WHAT IS BEING ASKED: All entries below must be given again word for word.

DATASET EXCERPTS:
----------

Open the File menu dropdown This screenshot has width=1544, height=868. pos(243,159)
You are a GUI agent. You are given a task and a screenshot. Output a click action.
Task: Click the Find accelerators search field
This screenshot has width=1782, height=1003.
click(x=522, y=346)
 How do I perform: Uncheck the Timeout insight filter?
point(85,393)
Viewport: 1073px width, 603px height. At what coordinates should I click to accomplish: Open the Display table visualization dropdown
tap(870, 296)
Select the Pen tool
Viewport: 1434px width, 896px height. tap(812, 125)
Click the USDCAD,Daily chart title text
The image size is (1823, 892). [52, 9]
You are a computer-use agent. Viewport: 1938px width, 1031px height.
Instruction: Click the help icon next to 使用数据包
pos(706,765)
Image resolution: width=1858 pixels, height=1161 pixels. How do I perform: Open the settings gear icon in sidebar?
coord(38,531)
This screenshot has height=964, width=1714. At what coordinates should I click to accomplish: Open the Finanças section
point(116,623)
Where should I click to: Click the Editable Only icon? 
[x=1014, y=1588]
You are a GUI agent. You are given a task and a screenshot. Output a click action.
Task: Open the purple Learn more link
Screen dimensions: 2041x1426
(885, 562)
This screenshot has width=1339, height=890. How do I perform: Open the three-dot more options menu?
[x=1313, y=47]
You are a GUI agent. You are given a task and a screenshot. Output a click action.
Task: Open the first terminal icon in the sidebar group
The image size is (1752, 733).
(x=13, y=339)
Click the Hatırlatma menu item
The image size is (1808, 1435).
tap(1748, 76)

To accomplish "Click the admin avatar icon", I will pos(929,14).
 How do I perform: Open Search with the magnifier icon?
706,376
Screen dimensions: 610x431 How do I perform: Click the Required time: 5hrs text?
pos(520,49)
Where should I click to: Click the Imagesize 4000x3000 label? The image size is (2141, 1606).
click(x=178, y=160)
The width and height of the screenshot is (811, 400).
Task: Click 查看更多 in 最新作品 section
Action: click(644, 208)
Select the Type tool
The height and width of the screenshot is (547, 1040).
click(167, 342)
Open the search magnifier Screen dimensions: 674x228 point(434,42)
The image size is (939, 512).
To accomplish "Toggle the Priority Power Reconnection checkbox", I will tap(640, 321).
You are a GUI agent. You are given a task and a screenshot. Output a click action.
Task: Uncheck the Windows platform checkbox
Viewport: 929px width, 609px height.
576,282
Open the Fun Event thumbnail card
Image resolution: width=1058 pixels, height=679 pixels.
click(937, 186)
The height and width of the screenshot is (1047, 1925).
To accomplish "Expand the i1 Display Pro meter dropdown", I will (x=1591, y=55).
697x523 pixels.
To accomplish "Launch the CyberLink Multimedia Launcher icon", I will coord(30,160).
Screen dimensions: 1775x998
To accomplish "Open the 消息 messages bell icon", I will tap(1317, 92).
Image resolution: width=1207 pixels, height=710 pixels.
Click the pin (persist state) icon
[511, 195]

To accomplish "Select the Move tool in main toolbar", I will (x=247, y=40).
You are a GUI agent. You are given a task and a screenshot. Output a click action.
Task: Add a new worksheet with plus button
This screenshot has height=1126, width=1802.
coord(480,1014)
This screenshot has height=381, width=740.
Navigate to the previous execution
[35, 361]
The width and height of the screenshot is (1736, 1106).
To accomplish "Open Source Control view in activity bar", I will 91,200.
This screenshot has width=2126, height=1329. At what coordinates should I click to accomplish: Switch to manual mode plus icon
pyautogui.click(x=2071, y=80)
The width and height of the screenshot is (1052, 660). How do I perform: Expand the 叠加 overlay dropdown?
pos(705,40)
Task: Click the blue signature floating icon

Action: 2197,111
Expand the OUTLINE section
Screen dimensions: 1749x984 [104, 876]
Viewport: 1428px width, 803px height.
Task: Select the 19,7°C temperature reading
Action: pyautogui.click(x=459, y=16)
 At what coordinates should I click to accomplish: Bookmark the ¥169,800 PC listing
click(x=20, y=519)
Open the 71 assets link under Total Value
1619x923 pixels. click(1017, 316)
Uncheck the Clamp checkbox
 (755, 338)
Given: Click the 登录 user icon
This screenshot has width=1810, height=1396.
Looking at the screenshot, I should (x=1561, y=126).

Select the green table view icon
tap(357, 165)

----------

EXERCISE RESPONSE:
Open the File menu dropdown This screenshot has width=1544, height=868. pos(243,159)
You are a GUI agent. You are given a task and a screenshot. Output a click action.
Task: Click the Find accelerators search field
This screenshot has width=1782, height=1003.
click(x=522, y=346)
 How do I perform: Uncheck the Timeout insight filter?
point(85,393)
Viewport: 1073px width, 603px height. At what coordinates should I click to accomplish: Open the Display table visualization dropdown
tap(870, 296)
Select the Pen tool
Viewport: 1434px width, 896px height. tap(812, 125)
Click the USDCAD,Daily chart title text
The image size is (1823, 892). [52, 9]
You are a computer-use agent. Viewport: 1938px width, 1031px height.
Instruction: Click the help icon next to 使用数据包
pos(706,765)
Image resolution: width=1858 pixels, height=1161 pixels. How do I perform: Open the settings gear icon in sidebar?
coord(38,531)
This screenshot has height=964, width=1714. At what coordinates should I click to accomplish: Open the Finanças section
point(116,623)
Where should I click to: Click the Editable Only icon? 
[x=1014, y=1588]
You are a GUI agent. You are given a task and a screenshot. Output a click action.
Task: Open the purple Learn more link
Screen dimensions: 2041x1426
(885, 562)
This screenshot has width=1339, height=890. How do I perform: Open the three-dot more options menu?
[x=1313, y=47]
You are a GUI agent. You are given a task and a screenshot. Output a click action.
Task: Open the first terminal icon in the sidebar group
The image size is (1752, 733).
(x=13, y=339)
Click the Hatırlatma menu item
The image size is (1808, 1435).
tap(1748, 76)

To accomplish "Click the admin avatar icon", I will pos(929,14).
 How do I perform: Open Search with the magnifier icon?
706,376
Screen dimensions: 610x431 How do I perform: Click the Required time: 5hrs text?
pos(520,49)
Where should I click to: Click the Imagesize 4000x3000 label? The image size is (2141, 1606).
click(x=178, y=160)
The width and height of the screenshot is (811, 400).
Task: Click 查看更多 in 最新作品 section
Action: click(644, 208)
Select the Type tool
The height and width of the screenshot is (547, 1040).
click(167, 342)
Open the search magnifier Screen dimensions: 674x228 point(434,42)
The image size is (939, 512).
To accomplish "Toggle the Priority Power Reconnection checkbox", I will tap(640, 321).
You are a GUI agent. You are given a task and a screenshot. Output a click action.
Task: Uncheck the Windows platform checkbox
Viewport: 929px width, 609px height.
576,282
Open the Fun Event thumbnail card
Image resolution: width=1058 pixels, height=679 pixels.
click(937, 186)
The height and width of the screenshot is (1047, 1925).
To accomplish "Expand the i1 Display Pro meter dropdown", I will (x=1591, y=55).
697x523 pixels.
To accomplish "Launch the CyberLink Multimedia Launcher icon", I will coord(30,160).
Screen dimensions: 1775x998
To accomplish "Open the 消息 messages bell icon", I will tap(1317, 92).
Image resolution: width=1207 pixels, height=710 pixels.
Click the pin (persist state) icon
[511, 195]

To accomplish "Select the Move tool in main toolbar", I will (x=247, y=40).
You are a GUI agent. You are given a task and a screenshot. Output a click action.
Task: Add a new worksheet with plus button
This screenshot has height=1126, width=1802.
coord(480,1014)
This screenshot has height=381, width=740.
Navigate to the previous execution
[35, 361]
The width and height of the screenshot is (1736, 1106).
To accomplish "Open Source Control view in activity bar", I will 91,200.
This screenshot has width=2126, height=1329. At what coordinates should I click to accomplish: Switch to manual mode plus icon
pyautogui.click(x=2071, y=80)
The width and height of the screenshot is (1052, 660). How do I perform: Expand the 叠加 overlay dropdown?
pos(705,40)
Task: Click the blue signature floating icon

Action: 2197,111
Expand the OUTLINE section
Screen dimensions: 1749x984 [104, 876]
Viewport: 1428px width, 803px height.
Task: Select the 19,7°C temperature reading
Action: pyautogui.click(x=459, y=16)
 At what coordinates should I click to accomplish: Bookmark the ¥169,800 PC listing
click(x=20, y=519)
Open the 71 assets link under Total Value
1619x923 pixels. click(1017, 316)
Uncheck the Clamp checkbox
 (755, 338)
Given: Click the 登录 user icon
This screenshot has width=1810, height=1396.
Looking at the screenshot, I should (x=1561, y=126).

Select the green table view icon
tap(357, 165)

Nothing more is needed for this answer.